11. Dezember 2016 | 03:25 Uhr

150 Jahre Theodor-Storm-Schule : Ein Ort der Bildung und Emanzipation

vom
Aus der Redaktion der Husumer Nachrichten

Jubiläumsjahr im Theodor-Storm-Gymnasium: Mit Musik und Theater wird das 150-jährige Bestehen gewürdigt und nicht nur im Jahrbuch an Schulgründerin Sophie Jacobsen erinnert.
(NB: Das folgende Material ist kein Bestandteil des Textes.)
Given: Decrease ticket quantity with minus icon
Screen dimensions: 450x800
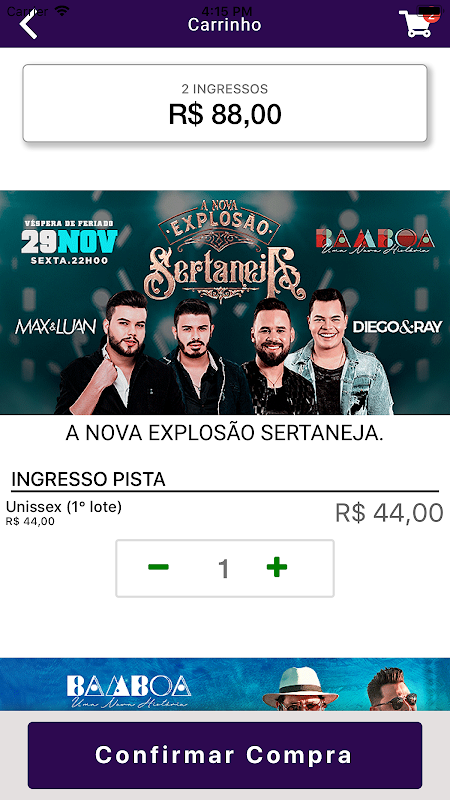Looking at the screenshot, I should (x=158, y=567).
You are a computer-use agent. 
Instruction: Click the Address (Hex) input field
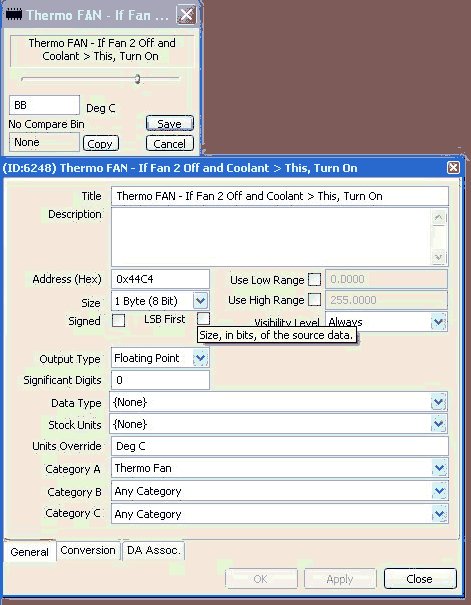(x=160, y=279)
150 Jahre ist es her, dass Sophie Jacobsen im Jahr 1866 in Husum eine Private Töchterschule gründete. Diese Schule gibt es noch. Allerdings heißt sie Theodor-Storm-Schule (TSS) und steht als städtisches Gymnasium beiden Geschlechtern offen. Der Musikzweig gilt längst als wertvoller Bestandteil der Husumer Kulturszene. In stimmungsvollen Konzerten zeigen die jungen Musikerinnen und Musiker der Schule öffentlich ihr Können, während die Kunstschüler Ausstellungen bereichern und die Theater-Mitglieder hochkarätige Inszenierungen auf die Bühne bringen.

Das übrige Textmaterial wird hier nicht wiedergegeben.